After a moment of silence, Root sighed. "I suppose not. Well, it was nice to hear your stony silence again. We should really do this more often." She sounded disappointed.
And then she hung up.
Shaw stared at the phone as if it had bitten her. What the hell was that?
For a moment she considered hitting redial, but that seemed too nineties to actually connect her to Root. She wasn't sure how Root had gotten the number of her safe phone, but she assumed Finch had provided contact information for all of them, since he had obviously given Root a phone. Since Finch had designed them, it seemed unlikely that the phones would function normally. So no redial.
No way to know what the hell Root had wanted, calling her.
Did she really call just to chat? Before the Claire thing, Root had stopped by Macy's several times, each time with less of an excuse. Shaw welcomed those visits, those chances exchange threats and meaningful words of violence with someone who knew exactly how many ways Shaw could kill someone. It was a weak substitute for actually getting to act on those threats, she reasoned. Working on the few numbers they had had recently had only whet her appetite for what she was good at, and she had spent more time restraining John than she had actually taking out the bad guys. Driving for Romeo's crew just wasn't the same, even if it was better than those miserable months alone in retail hell.
She had also seen John a few times, "chance" meetings arranged carefully to look like accidents. AA was an excellent way to see him, and sometimes Fusco came too. As she thought about maybe trying to make it to a meeting that night, though, her mind returned immediately to the perplexing question of Root and what she had wanted. She found, to her surprise, that she wanted to find Root somehow, more than she wanted to see John. Shrugging, she pushed that thought away and set about finding a method of Root-location.

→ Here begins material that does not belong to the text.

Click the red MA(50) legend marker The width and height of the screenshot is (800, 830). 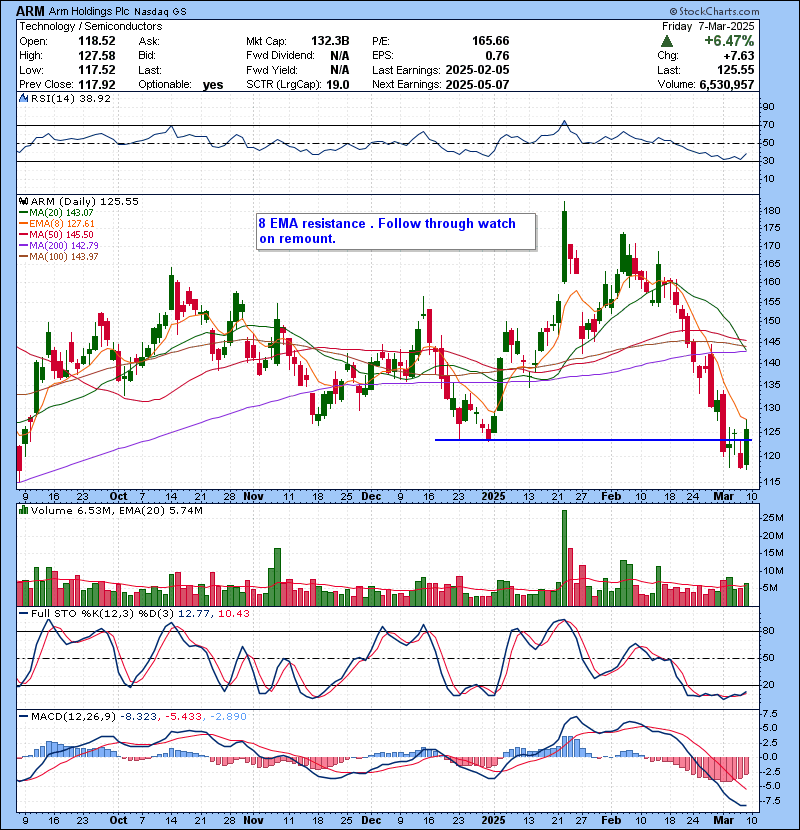click(23, 235)
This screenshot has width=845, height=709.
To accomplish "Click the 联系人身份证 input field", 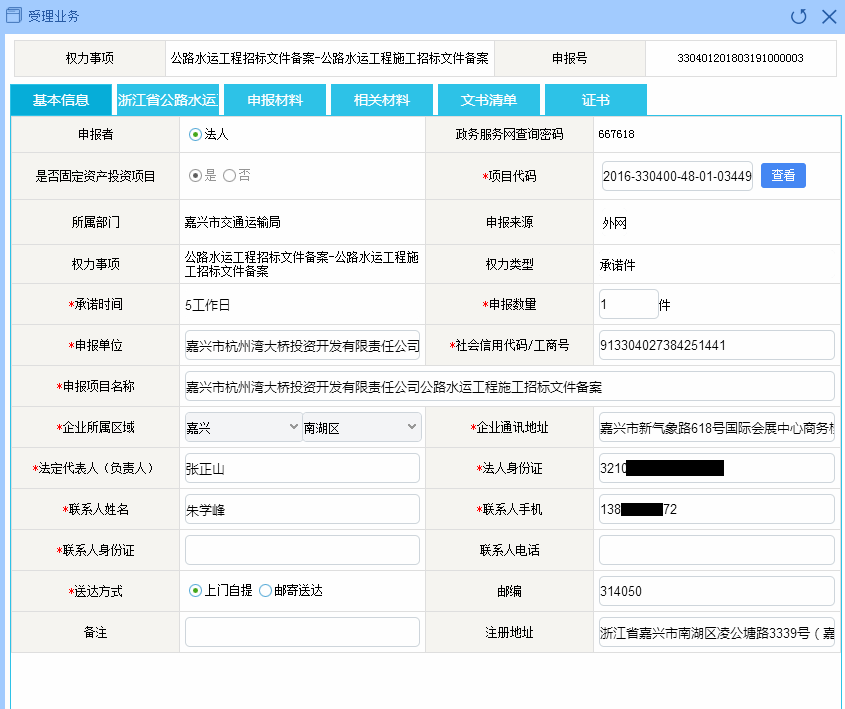I will [x=302, y=550].
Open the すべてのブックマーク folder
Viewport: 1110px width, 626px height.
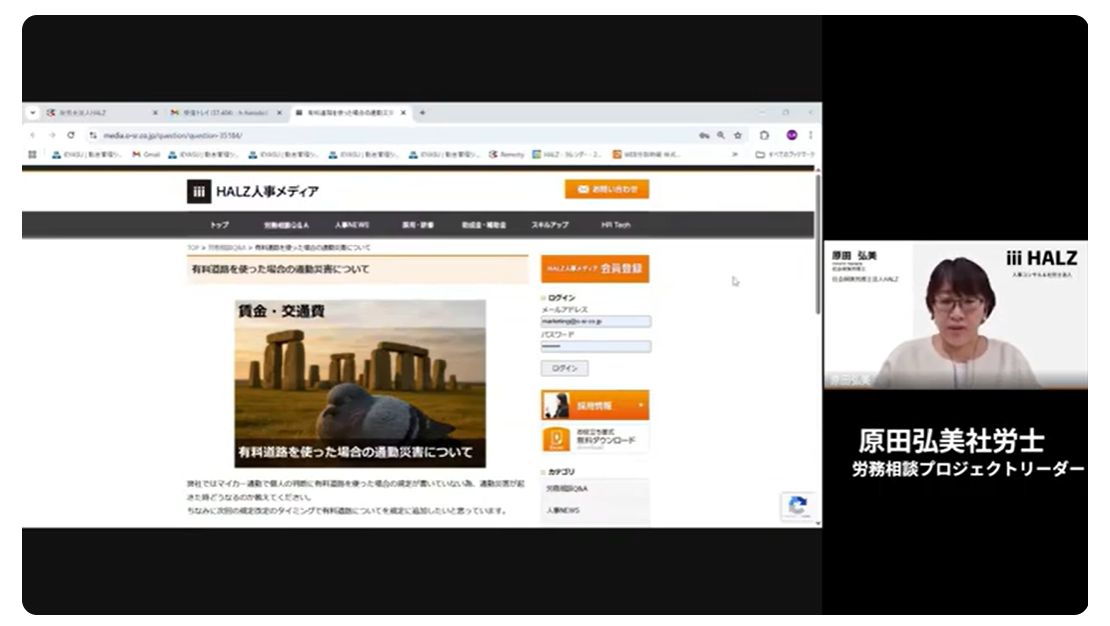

I guess… I might as well try redial. When that brought no results (ringing, but no answer), Shaw called another number.
"Ms. Shaw?" Shaw sighed. Even though Finch had finally started calling her Sameen, he inexplicably reverted to her full address at the oddest of times.
"Hey, Finch. Do you know where Root is?" She waited through the pause that was Harold processing her lack of manners and moving on to her query. His mind was so computer-like it had become predictable in situations like this.
"I'm afraid, Ms. Shaw, that I do not. Ms. Groves has always played her hand extremely close to the vest." Shaw sighed forcefully but stopped when she heard Harold starting to speak again. "…But I might be able to connect you to her."
"Okay. How are you gonna do that?"
"Ms. Groves gave me a location for a dead drop should I need to communicate with her in a non-emergent situation. I can give you that location if you wish." Shaw just waited. "May I ask what this is about?"
"Just… a thing. What's the address?" Finch did some sighing of his own before telling her the address. It was a high school sports field with large security camera blindspots. Stakeout time.